勉強を始めてから、まだ二時間も経っていないからだ。
「ああ。お前は飲み込みが早いし、内容の区切りも丁度ついたからな。それに、神子でないと分かった以上、然程根を詰める必要もないからな」
「ああ、そっか!」
俺は思わず納得していた。
神子という存在は、ただ次のを選んだり祈りを捧げれば良いというものではない。
もう少し時間が経てば、この国を出立して世界を回り魔物たちを退治するために力を使わなければいけないし、それが終わったら王妃となるのだから、作法なども学ぶ必要がある。
加えて、異世界人にとってはこの世界の基本的な知識すらないのだから、覚える事は膨大だった。

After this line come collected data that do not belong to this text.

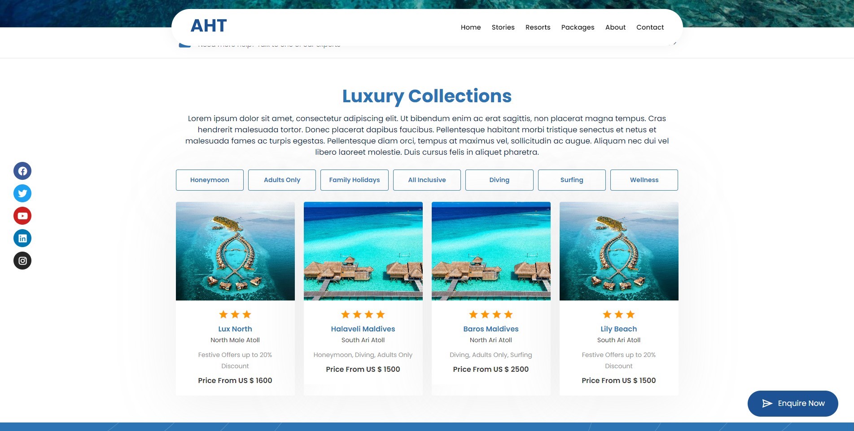854x431 pixels.
Task: Open Resorts in the navigation menu
Action: coord(538,27)
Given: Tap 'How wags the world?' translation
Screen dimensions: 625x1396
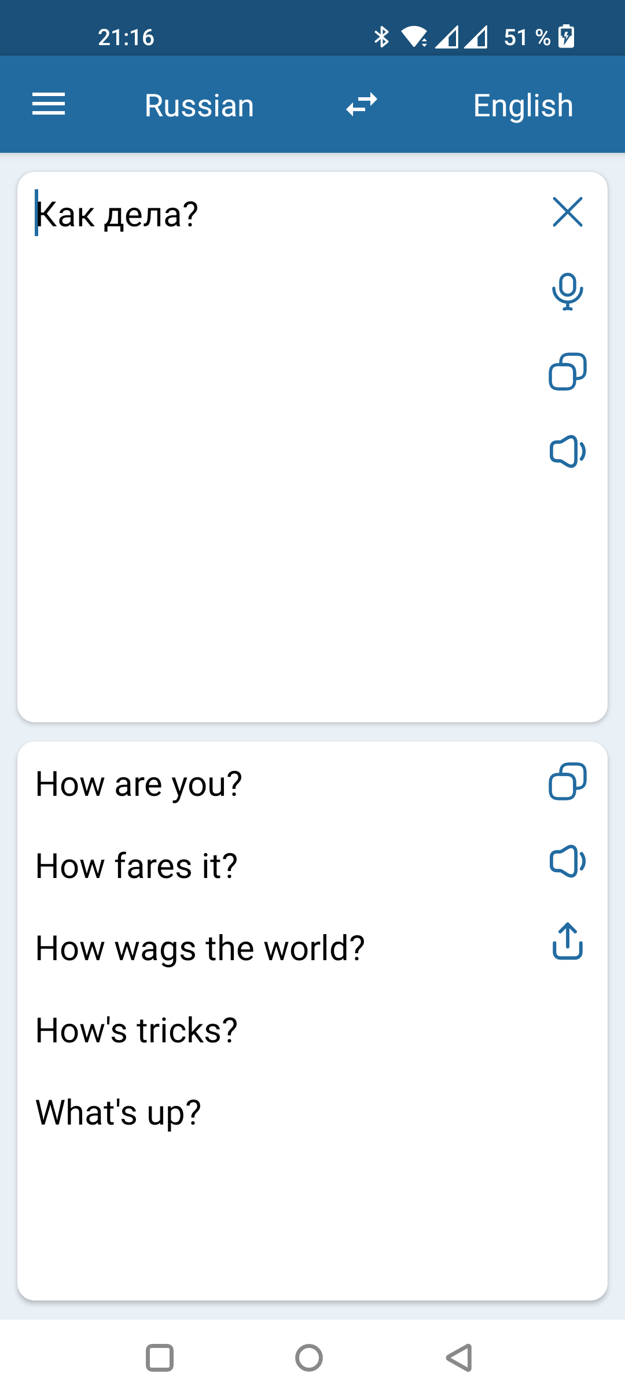Looking at the screenshot, I should (x=200, y=949).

だが、神子ではないのなら、この世界の基礎さえ分かっていれば何の問題も無いのだ。
幸運にも、俺が知っている中世やファンタジー作品の作法などと、この世界は一致する事も多かったので、正直そこまで俺は不便していない。
(今までは俺も神子候補だったから、スケジュールびっしりだったわけか……)
ラインハルトとの勉強会は、試練の後しばらくの間はなくて、今日が久しぶりの勉強会だった為に気づかなかったが、とりあえず現時点での俺の知識は及第点には達したって所なんだろう。

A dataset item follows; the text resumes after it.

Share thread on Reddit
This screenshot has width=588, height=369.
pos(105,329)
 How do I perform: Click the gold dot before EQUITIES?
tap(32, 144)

ちなみに、神子が伊藤だと判明した後、俺の事を気に入らない伊藤からの嫌がらせや、俺を追い出そうとする勢力などがちょこまかと纏わりついて来ていたが、ラインハルトが俺の後見人をかって出てくれた事もあって、最近は沈静化している。
公爵の地位は相当偉いというか、ラインハルトは国王陛下とは遠縁ではあるが血縁関係にあるのだから、当然権力もある訳だ。

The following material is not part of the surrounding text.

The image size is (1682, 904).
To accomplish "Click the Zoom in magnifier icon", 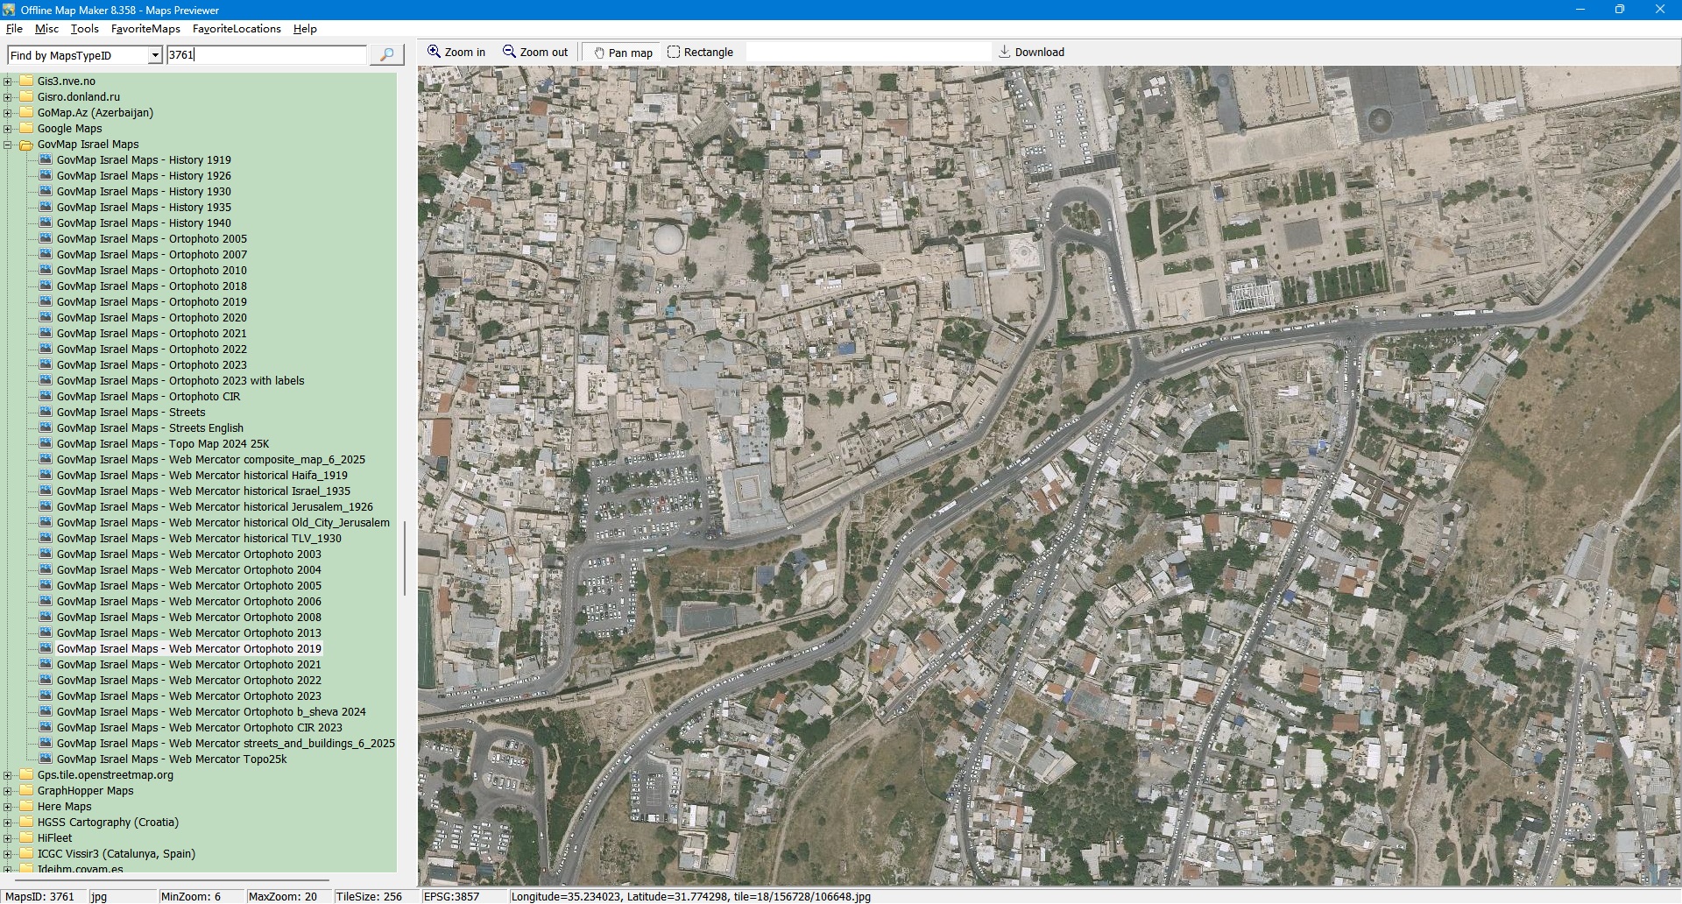I will pyautogui.click(x=434, y=52).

ラインハルト自身は、正直その立場を疎んじているんだろうけど、俺としては非常に助かっている。
ラインハルトが言えば、多少の問題のある事柄でも、通るんだから。
(まぁ、他の国同士の争いの仲裁とかやらされてるんだし、それくらいは便宜を図ってくれるだろうな~)
ヨルムカトル王国は、不可侵の国と言えば聞こえはいいのだけれど、色々と責任も重い上、かかる重圧は他国の比ではない。
ラインハルトが過去の交渉事の中身を差しさわりのない部分について教えてくれたが、会社で言う中間管理職みたいな立場で正直、引いた。
「ラインハルト、これから時間ある?」
教材の本を片付けながら、俺はそう尋ねた。
あの告白劇の一幕から、最初はラインハルトから逃げまくっていた俺だったが、別段無理矢理迫ってくるわけではないと分かってからは、以前通りの関係を保っている。
口説いては来るけれど、俺が嫌だって言えばちゃんと引いてくれるし、リチェルさんも俺の意を汲んでくれて、あまりにラインハルトが問題発言をするようなら追い出してくれるって言うしね。
リチェルさんのほうが爵位は遥かに下だけど、リチェルさんはラインハルトに本当に遠慮がない。
だが、今の所リチェルさんも俺も、ラインハルトを追い出すというような事には至っていない。
「すまない。実は今日は……」
残念そうに顔を曇らせるラインハルトに、俺は「あっ」と気づいた。
「ごめん、そうだった。今日、パーティなんだよね? 俺、もう関係なくなったからすっかり忘れてた」
元々は、神子候補だった頃は、殆ど強制的に王城内で行われるパーティに一応は顔を出していた俺だったが、神子ではないと判明してからは行く回数はかなり少なくなり、現在では一切行っていない。
場違いだし、伊藤の視線も正直怖い。
何せ、パーティに参加すると、ラインハルトが俺にべったりだし、騎士団長のハーミットさんも、ラインハルトと幼なじみで仲が良いのもあってか俺の所に来るもんだから、伊藤の顔が鬼の様なのだ。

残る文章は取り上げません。